The little devil is telling us that "It's okay to eat
the food. Go ahead. It's delicious, I am craving for it." For those who
are struggling against this nasty little evil, your angel will be on the
rescue. Here are the tips you can use to deal and save yourself from
self-sabotage.
1. Change up your
start day
Most festivities happened in weekends and this is where
temptation is in a high risk. With your colleagues and friends visiting in your
home, or if you decided to have an outdoor activities with your friends it is
hard to avoid these delicious foods. And with Phase 3 hitting on weekends, we
can easily be overwhelmed and tend to cheat, because of the free choices of
foods and feast we eat during this phase. Instead of starting Phase 1 on Monday
and have Phase 3 on weekends, you can change your week map to control yourself
and get on track. Start Phase 1 on Wednesday instead. This way your Phase 2
will fall on weekends. Your food choices in this phase are more narrow than the
free and heaven food choices we got on Phase 3.
2. Jot down notes and
plan ahead
It's important to write your meal map in advance in the
upcoming week. It will keep you on track on what your meal map for the upcoming
week and your brain will be expecting these meals for you to eat. You can also
write down how you felt every time you eat. This will help you track when do
you actually feel tempted to get off track. Let's take for example, most fast
metabolism dieters often despise Phase 2, in this phase do you actually had the
highest tendency to give in temptation?
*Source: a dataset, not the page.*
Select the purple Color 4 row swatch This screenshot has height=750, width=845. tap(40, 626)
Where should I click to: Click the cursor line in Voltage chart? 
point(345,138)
If yes, you can change your recipe you
had for this phase the next week and see if there's an improvement or the
craving still persists.
3. Take it 10 days at
a time
If you find yourself consistently getting off track, maybe
the four week program is too long for you. Try to have the diet in a 10-day
time frame. Have 3 days of Phase 3 as your starting cycle, 2 days of Phase 1
and 2, then go back to the remaining three days to Phase 3. After this give
yourself a four day off. But it doesn't mean that during the four day off, you
will go completely off track. You can still use the tools to keep your metabolism
on track. You're just allowing your body to have some freedom from all the
Phases. Since you're taking long days in Phase 3, your body should be satisfied
and happy with the food your eating. After the four day off, head back into
another 10 days again, starting with Phase 3.
4. Have someone to
support you
Adjusting in healthy lifestyle and healing our metabolism is
really hard especially if we became accustomed into indulging ourselves with
poor, unhealthy lifestyle. You can find a buddy, or join our other fast
metabolism dieters for extra help. Do the fast metabolism diet with them, in
this way you can monitor each other and give advice to keep on track.
You can also mix up your food on the diet and mix up your
schedule to see what's the best for you. It can keep your mind active and
interested for the new adventures you go on in the fast metabolism diet
program, and most of all, keep your metabolism on fire.